-------- DATA TO EXAMINE --------

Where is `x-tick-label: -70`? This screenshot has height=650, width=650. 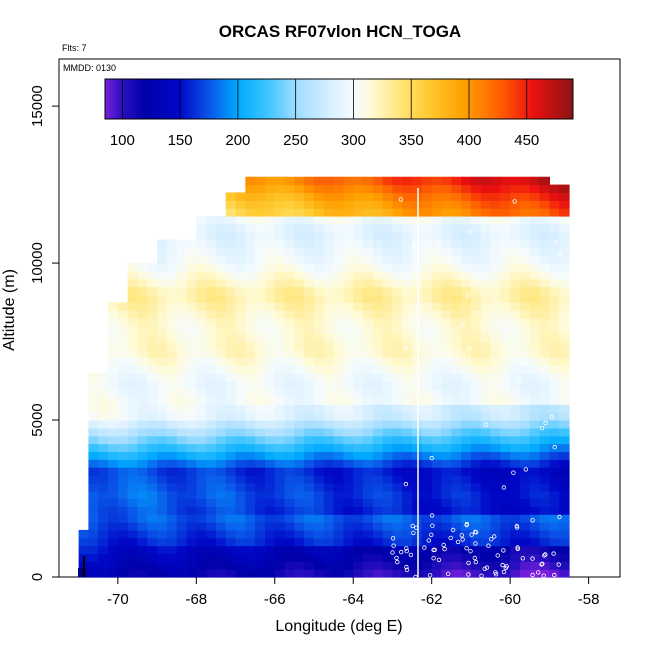
x-tick-label: -70 is located at coordinates (118, 600).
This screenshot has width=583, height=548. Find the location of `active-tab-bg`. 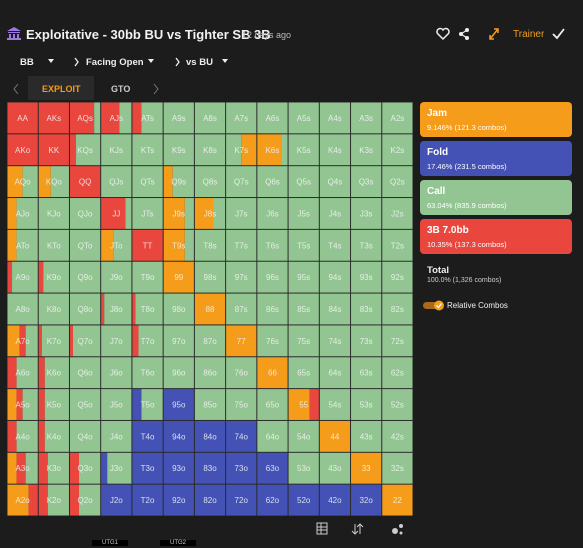

active-tab-bg is located at coordinates (61, 88).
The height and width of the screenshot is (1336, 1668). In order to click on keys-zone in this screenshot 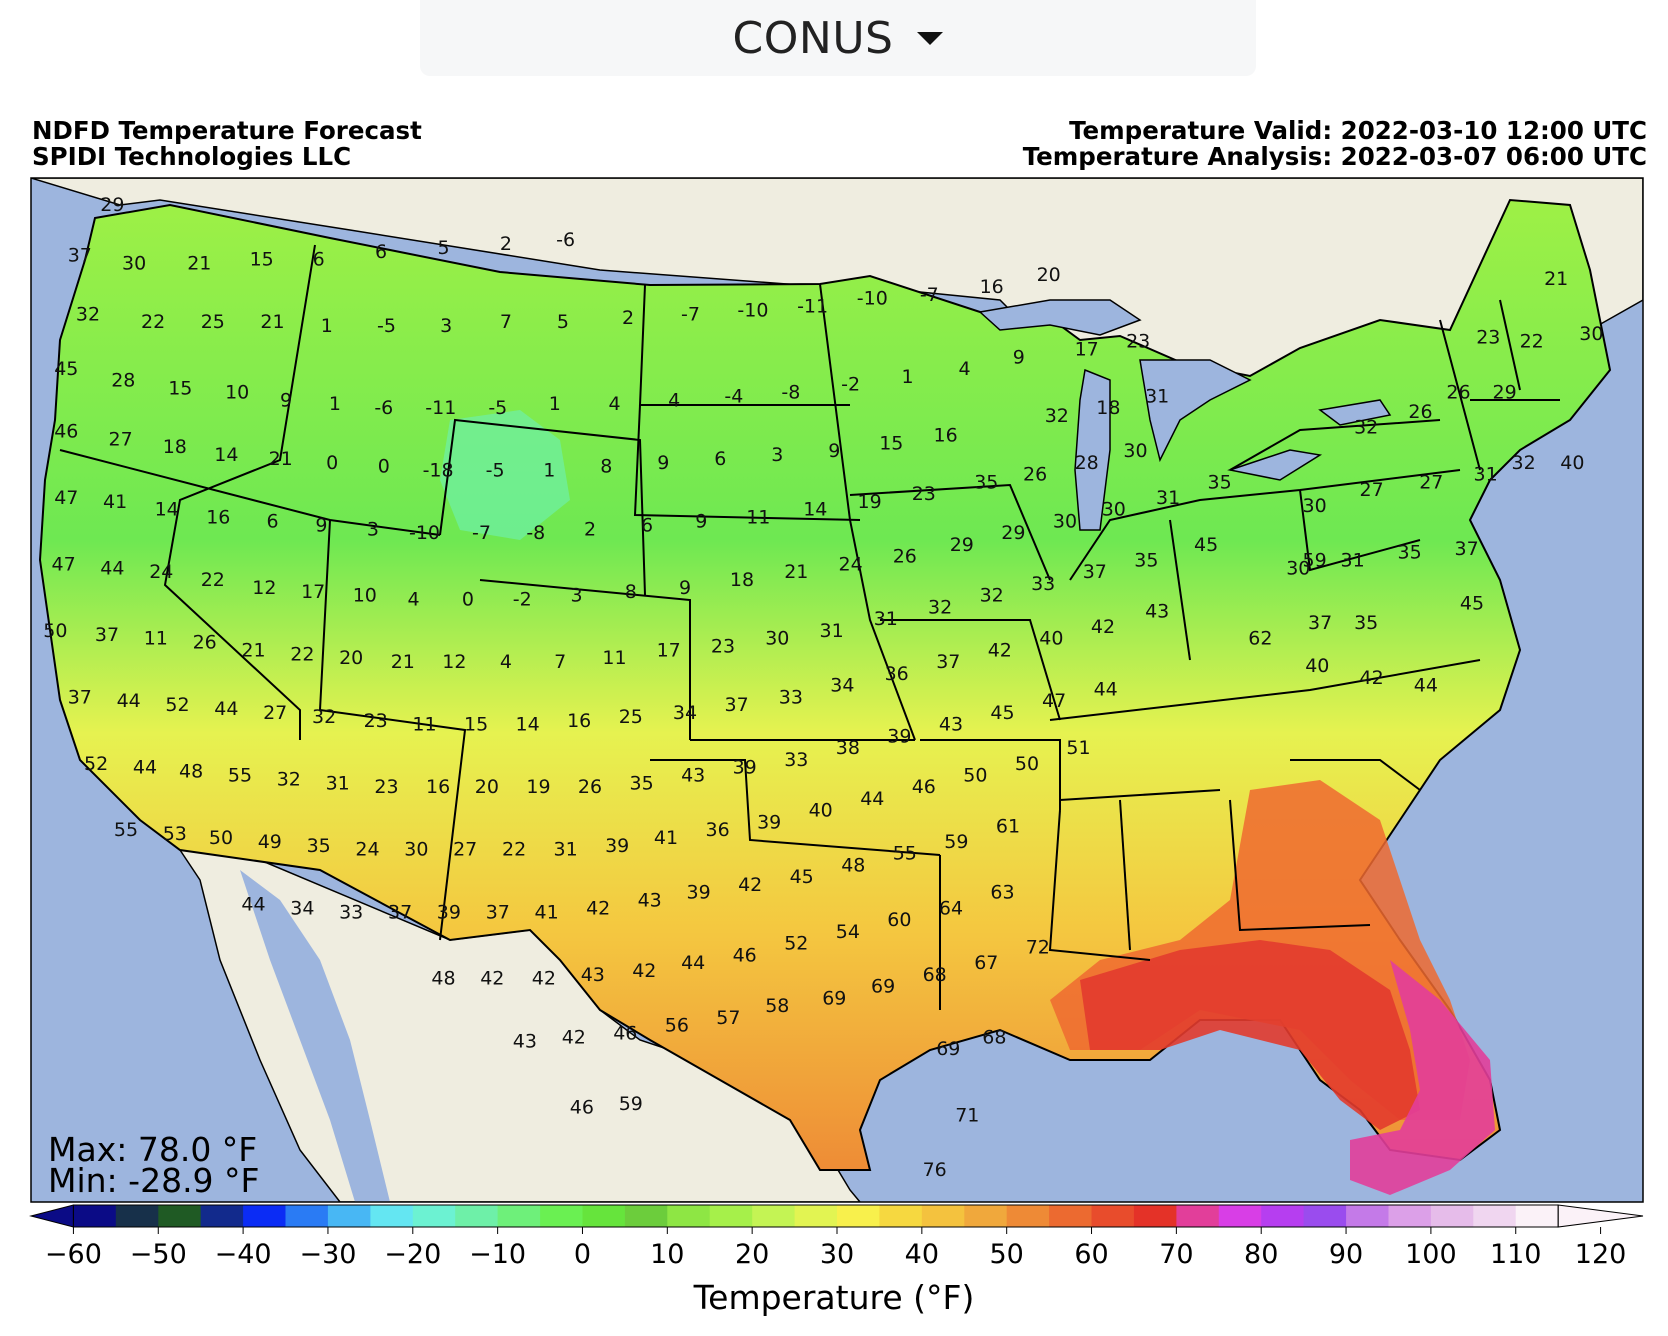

--------

PROBLEM DESCRIPTION: Please turn the records above into a numbered list with one line per item, skipping any blank lines and leaving out the pictures.

WRITTEN SOLUTION:
1. Where is `x-tick-label: -70`? This screenshot has height=650, width=650. 
2. x-tick-label: -70 is located at coordinates (118, 600).
3. This screenshot has width=583, height=548. Find the location of `active-tab-bg`. 
4. active-tab-bg is located at coordinates (61, 88).
5. The height and width of the screenshot is (1336, 1668). In order to click on keys-zone in this screenshot 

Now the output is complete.